A HEREFORDSHIRE man who slept rough for over 20 years has been interviewed by the BBC.

Stephen Philips sent a letter to Herefordshire Council thanking support workers for helping him get back on his feet.

Herefordshire's rough sleep support team will continue their work thanks to government funding recently secured by the council.

Mr Philips was interviewed by the BBC, which covered the issue of rural homelessness on its Breakfast show this morning (Wednesday).


The story is also expected to be covered online by the broadcaster this week.

Lee Davis, Herefordshire Council's head of prevention and support services, has secured new rounds of government funding to help teams continue their work.

He also recently received a letter from a former rough sleeper thanking his staff for their support in getting him off the streets and into a home of his own.

"The news items focus on a project on rural homelessness by Kent and Southampton universities," said Mr Davis.

Researchers interviewed Mr Philips as part of that work, and now he has also been invited to sit on a panel that discusses rural homelessness.


"This means he can continue to provide researchers with his first-hand experience of the challenges people like him face," said Mr Davies.

"I haven't yet seen the TV coverage. But I doubt it will move me as much as Stephen's letter did."

In the interview Mr Philips talks about having 'zero confidence' when he moved into one of the council's temporary shelters.

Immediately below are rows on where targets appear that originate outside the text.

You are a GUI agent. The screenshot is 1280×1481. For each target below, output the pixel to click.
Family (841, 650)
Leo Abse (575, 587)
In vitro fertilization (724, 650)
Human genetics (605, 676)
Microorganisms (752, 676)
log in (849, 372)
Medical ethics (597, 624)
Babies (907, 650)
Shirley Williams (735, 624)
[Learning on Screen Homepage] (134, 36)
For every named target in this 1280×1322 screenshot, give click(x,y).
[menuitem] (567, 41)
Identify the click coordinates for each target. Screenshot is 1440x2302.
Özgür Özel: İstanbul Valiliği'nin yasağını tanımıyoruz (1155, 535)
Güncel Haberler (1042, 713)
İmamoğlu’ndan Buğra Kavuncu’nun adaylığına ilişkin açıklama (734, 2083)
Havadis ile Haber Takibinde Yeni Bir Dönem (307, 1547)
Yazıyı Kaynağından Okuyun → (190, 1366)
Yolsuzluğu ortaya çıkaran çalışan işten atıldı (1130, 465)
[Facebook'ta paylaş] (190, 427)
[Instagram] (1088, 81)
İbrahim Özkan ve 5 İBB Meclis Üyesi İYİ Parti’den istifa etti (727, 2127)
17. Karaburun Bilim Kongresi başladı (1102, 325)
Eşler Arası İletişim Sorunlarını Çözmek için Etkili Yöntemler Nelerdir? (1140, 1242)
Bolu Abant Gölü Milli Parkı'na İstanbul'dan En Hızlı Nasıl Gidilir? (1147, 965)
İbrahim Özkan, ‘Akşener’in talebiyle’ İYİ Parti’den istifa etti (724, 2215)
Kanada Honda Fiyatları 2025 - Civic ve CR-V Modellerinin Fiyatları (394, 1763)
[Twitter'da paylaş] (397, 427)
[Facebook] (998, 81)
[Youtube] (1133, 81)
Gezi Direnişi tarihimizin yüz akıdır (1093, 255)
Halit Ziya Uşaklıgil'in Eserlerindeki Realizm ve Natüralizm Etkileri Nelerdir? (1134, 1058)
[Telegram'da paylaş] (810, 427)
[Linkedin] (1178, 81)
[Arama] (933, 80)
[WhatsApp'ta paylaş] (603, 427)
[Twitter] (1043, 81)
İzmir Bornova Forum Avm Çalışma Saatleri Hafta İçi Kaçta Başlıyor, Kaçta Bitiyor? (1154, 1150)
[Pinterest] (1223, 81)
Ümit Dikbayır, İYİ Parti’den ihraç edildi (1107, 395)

"It's a very eloquent letter in which Stephen thanks everyone who supported him away from a very bleak outlook to one where he feels he can look forward to a life of genuine optimism," said Mr Philips.

"A life without drugs and in a place of his own. Every sentence he wrote made me feel the work our teams do is worthwhile."

What is the funding

Herefordshire Council was successful in bids to secure two types of government funding that will help the county's rough sleepers.

The council's rough sleeping initiative (RSI) was awarded £2,072,329 to fund the services it provides for the three years 2022-25.

The council's bid for a rough sleeping, drug, and alcohol treatment grant (RSDATG) was also successful.

This gives the council £373,664 for 2022 to 2023 and £521,328 for 2023 to 2024 to fund support services.

How funding will be used

The department for levelling up, housing and communities' (DLUHC) money will be used to fund new and existing staff members as well as several new services.

This will allow the existing, three-strong outreach team to continue to work with the county's rough sleepers and those likely to be homeless when leaving hospitals and prisons.

The team will get support from a translator service to help them communicate with people who don't have English as their first language.

An RSI coordinator will also be appointed to work with the outreach team and partner agencies and groups to deliver the council's Project Brave/ Breaking the Cycle initiatives, designed to help rough sleepers.

An additional Talk Community team member will help identify those at risk of losing their home. The new team member will work with clients and, where possible, their landlords or ladies to minimise the likelihood of this happening.